Arthritis Flare and Pain Relief

Arthritis is an inflammatory condition of the joints. Symptoms include pain, swelling, reduced range of motion and stiffness. There are more than 100 forms of arthritis, but the most common is osteoarthritis. According to the Arthritis Foundation, 21 percent of adults have a form of doctor-diagnosed arthritis. Treating arthritis flare-ups and pain is important to successfully controlling the condition. Medication, lifestyle changes and home remedies can decrease arthritis symptoms. There is no cure for the condition, but controlling they symptoms can provide relief.

  1. Medications

    • Take over-the-counter medications before performing activities that will cause a flare-up. Acetaminophen, or Tylenol, is one of the first medications recommended for arthritis treatment. Take up to 2 g a day, recommends the National Institutes of Heatlh. Nonsteroidal anti-inflammatory drugs, or NSAIDs, include Advil and Motrin. Naproxen sodium, sold as the brand name Aleve, will also decrease pain. Understand that NSAIDs and naproxen sodium have potential side effects, including heart attack, strokes and ulcers. Discuss with a medical professional how and when to take these medications. Understand as the disease progresses, stronger pain medications will be needed. Corticosteroid injections and other prescription drugs can decrease inflammation to the affected area.
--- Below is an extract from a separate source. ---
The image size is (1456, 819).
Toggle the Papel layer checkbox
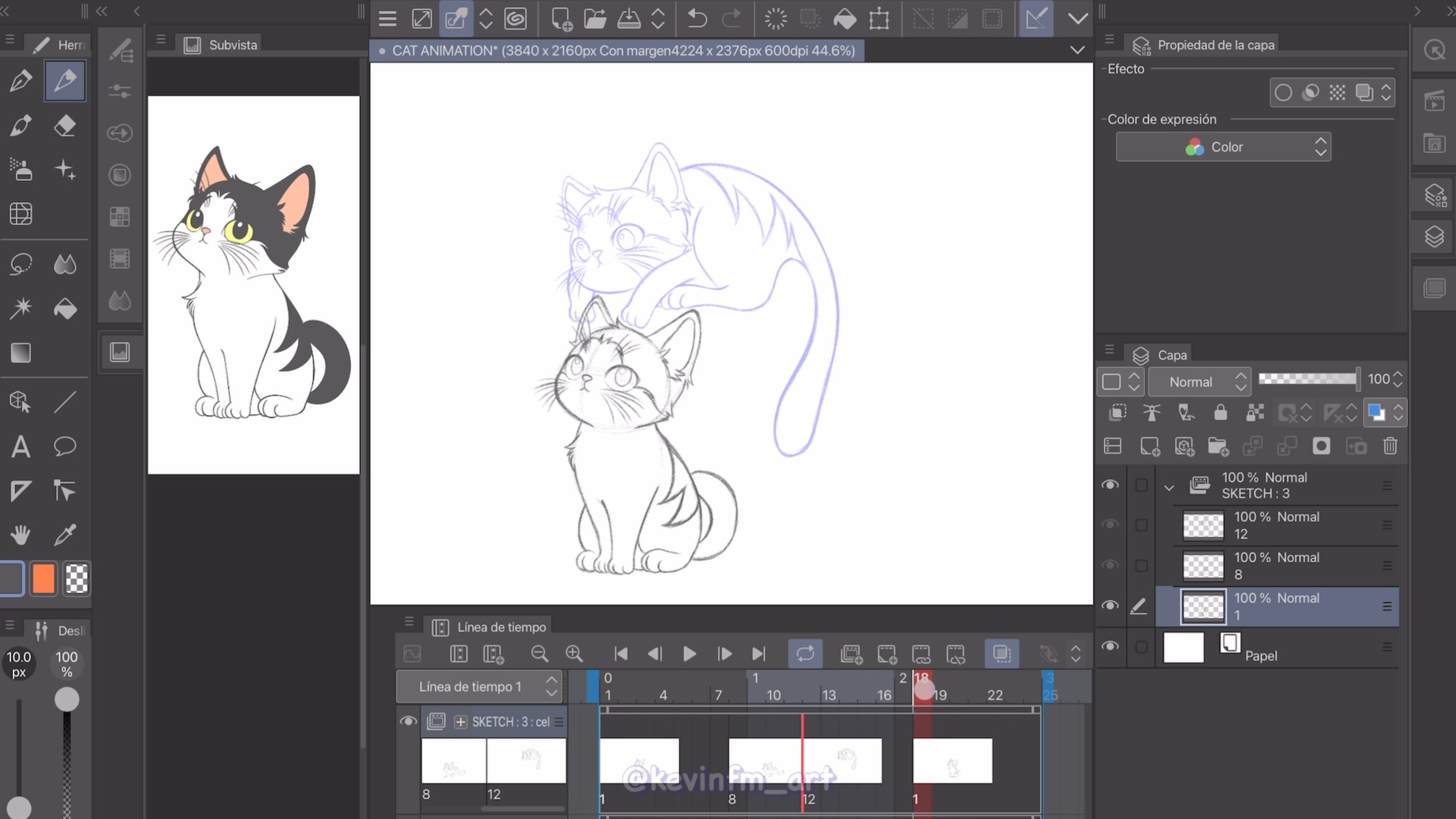tap(1141, 647)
    Physical Therapy and Exercise

    • Work with a physical therapist to create an exercise program to relieve joints from paint and swelling. A specific program may include aerobics, stretching, range-of-motion and strength-training activities. Follow the routine to reduce swelling and joint fatigue. The National Institutes of Health also suggests water therapy, hot/cold therapy, ice massage and transcutaneous nerve stimulation for additional relief.

    Lifestyle Changes

    • Remember that rest is just as important. The National Institutes of Health recommends 8 to 10 hours of sleep a day. Do not overexert your body or joints by placing additional stress on the affected body parts. Reduce stress from other sources; go for walks, meditate or simply close your eyes and listen to soft music. Use deep breathing exercises --- perhaps take a yoga or tai chi class. Use a variety of medical assistive aids, such as grab bars and gripping tools, to make living at home easier. Work with an occupational therapist to learn new methods of functioning around the home ---from opening a glass jar to turning on the shower.